Ma è davvero così? Il Partito Democratico vuole che il numero dei senatori a vita venga raddoppiato? In breve la risposta è no.

La riforma del premierato

Al momento la proposta di riforma costituzionale presentata dal governo Meloni per introdurre l’elezione diretta del presidente del Consiglio (il cosiddetto “premierato”) è all’esame dell’aula del Senato. Il testo è stato presentato in Parlamento lo scorso novembre e, dopo cinque mesi di lavori, alla fine di aprile la Commissione Affari costituzionali ha finito l’esame del disegno di legge, che in alcune parti è stato modificato.

Tra le altre cose, la riforma costituzionale propone di eliminare il secondo comma dell’articolo 59 della Costituzione, quello che dà il potere al presidente della Repubblica di nominare i senatori a vita. «Il presidente della Repubblica può nominare senatori a vita cittadini che hanno illustrato la Patria per altissimi meriti nel campo sociale, scientifico, artistico e letterario. Il numero complessivo dei senatori in carica nominati dal Presidente della Repubblica non può in alcun caso essere superiore a cinque», recita l’articolo 59 della Costituzione.

I senatori a vita attualmente in carica sono cinque: Mario Monti, Elena Cattaneo, Renzo Piano, Carlo Rubbia e Liliana Segre.

L’emendamento del PD

Il termine per presentare nell’aula del Senato gli emendamenti alla riforma è stato fissato nella mattina dell’8 maggio. Entro quella data, i partiti hanno potuto depositare le loro proposte per modificare ancora il disegno di legge della riforma con i voti dei senatori in aula. Tra gli emendamenti, ce n’è uno firmato da oltre 30 senatori del PD in cui si chiede di modificare l’articolo 59 della Costituzione in questo modo: «Il presidente della Repubblica può nominare senatori a vita fino a dieci cittadini che hanno illustrato la Patria per altissimi meriti nel campo sociale, scientifico, artistico e letterario». Secondo Fratelli d’Italia, questa sarebbe la prova che il PD vuole raddoppiare il numero dei senatori a vita, da cinque a dieci. 

In realtà se si scorrono gli emendamenti firmati da senatori del PD, se ne trovano altri in cui i parlamentari chiedono di modificare l’articolo 59 della Costituzione e di fissare a nove, otto, sette e sei il numero dei senatori a vita. Un altro emendamento di senatori del PD chiede di lasciare a cinque il numero dei senatori a vita, altri ancora di ridurlo a quattro, tre e addirittura due. Emendamenti simili sono stati presentati da esponenti di altri schieramenti, come il Movimento 5 Stelle e Alleanza Verdi-Sinistra.

______

CONSEGNA 1:
Indica tutti i senatori a vita attualmente in carica nominati nel brano sulla riforma del premierato.
CONSEGNA 2:
Prosegui il brano sulla riforma del premierato dopo la sua ultima frase.

DATI REGISTRATI:

______

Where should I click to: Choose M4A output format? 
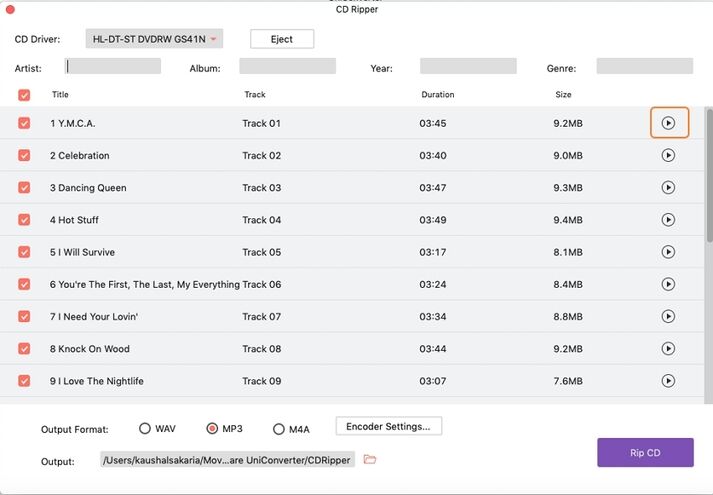278,429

______

RISPOSTA ATTESA 1:
Mario Monti, Elena Cattaneo, Renzo Piano, Carlo Rubbia e Liliana Segre.

RISPOSTA ATTESA 2:
L’ostruzionismo parlamentare

In generale, come già successo in Commissione Affari costituzionali, i partiti hanno presentato migliaia di emendamenti per modificare la proposta di riforma costituzionale: alcuni contengono proposte che trovano davvero l’appoggio dei partiti che li hanno depositati, ma la stragrande maggioranza degli emendamenti è stata presentata solo per rallentare i lavori parlamentari, con una pratica nota con il nome di “ostruzionismo”. «L’emendamento sui dieci senatori a vita era ovviamente un emendamento ostruzionistico: faceva parte di un pacchetto di cento proposte di modifica volte a bloccare o rallentare il percorso del testo», ha spiegato a Pagella Politica il senatore del PD Andrea Giorgis, tra i firmatari degli emendamenti del partito di Elly Schlein.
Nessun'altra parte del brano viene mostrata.